Dallas - Executive Chef
It was a long and winding road that brought Executive Chef JP Shanks to The Oceanaire Seafood Room in Dallas, TX. He grew up in the small town of Big Spring, TX. Not a mecca for a culinary enthusiast, but a place where good food was prepared by hard working people. He learned how to cook at the feet of his mother, grandmothers, and grandfather. Growing up he never really thought about being a cook. He had a love of music and theatre which took him to Texas Tech University where he studied the arts. He also met the love of his life Angela there. After college he moved to New York City and then to Los Angeles to try and “make it.” Living in those two cities gave him a love of different cultures and their food.
Upon returning to Texas, he decided to go to Le Cordon Bleu School of Culinary Arts.

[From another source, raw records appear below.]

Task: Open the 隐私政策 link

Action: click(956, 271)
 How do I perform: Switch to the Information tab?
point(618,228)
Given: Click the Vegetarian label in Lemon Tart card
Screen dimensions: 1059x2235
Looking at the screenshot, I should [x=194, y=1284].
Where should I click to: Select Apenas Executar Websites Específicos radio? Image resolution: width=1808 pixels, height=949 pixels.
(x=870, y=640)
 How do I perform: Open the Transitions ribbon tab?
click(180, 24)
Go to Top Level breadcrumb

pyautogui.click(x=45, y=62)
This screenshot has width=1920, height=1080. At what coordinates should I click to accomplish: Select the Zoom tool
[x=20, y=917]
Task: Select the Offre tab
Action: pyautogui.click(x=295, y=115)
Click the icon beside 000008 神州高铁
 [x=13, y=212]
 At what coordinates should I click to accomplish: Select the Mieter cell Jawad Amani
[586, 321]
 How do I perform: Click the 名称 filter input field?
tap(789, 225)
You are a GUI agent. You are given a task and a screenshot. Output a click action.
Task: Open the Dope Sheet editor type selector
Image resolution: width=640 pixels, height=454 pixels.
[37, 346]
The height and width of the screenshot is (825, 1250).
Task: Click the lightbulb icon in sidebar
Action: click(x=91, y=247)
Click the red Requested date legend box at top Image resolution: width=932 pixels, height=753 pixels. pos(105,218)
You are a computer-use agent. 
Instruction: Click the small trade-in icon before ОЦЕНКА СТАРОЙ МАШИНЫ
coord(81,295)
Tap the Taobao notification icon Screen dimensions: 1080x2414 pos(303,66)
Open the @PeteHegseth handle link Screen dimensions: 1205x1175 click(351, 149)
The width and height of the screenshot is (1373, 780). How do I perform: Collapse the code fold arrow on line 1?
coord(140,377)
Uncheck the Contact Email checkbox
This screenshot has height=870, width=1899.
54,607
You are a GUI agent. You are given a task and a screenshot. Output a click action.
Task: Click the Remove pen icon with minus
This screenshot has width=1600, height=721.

He just wanted to go and learn the skills of becoming a chef. Little did he know that the bug of making fine food would turn into a passion. As one of the top two students in his graduating class, he was chosen to do his culinary internship in Shanghai, China, at The World Expo working in the prestigious USA Pavilion. This experience opened another world of flavors to him.
After coming back to Dallas, he worked as a line cook at The Foundation Room at The House of Blues. He quickly moved into the role of Sous Chef. Wanting to expand his knowledge base, he was hired in 2013 at The Oceanaire Seafood Room in Dallas as a Sous Chef. After moving to Chamberlain’s Fish Market as the Chef de Cuisine in 2019 he has come back home to The Oceanaire. “It is my honor to be the Executive Chef here in Dallas,” says Chef JP. He brings in only the freshest ingredients in his international flavors of cuisine. His experiences of living in some of the largest cities in the world have truly shaped his flavor palate.
In his downtime he does charity work with Tannehill Lodge #52 and The Dallas Scottish Rite.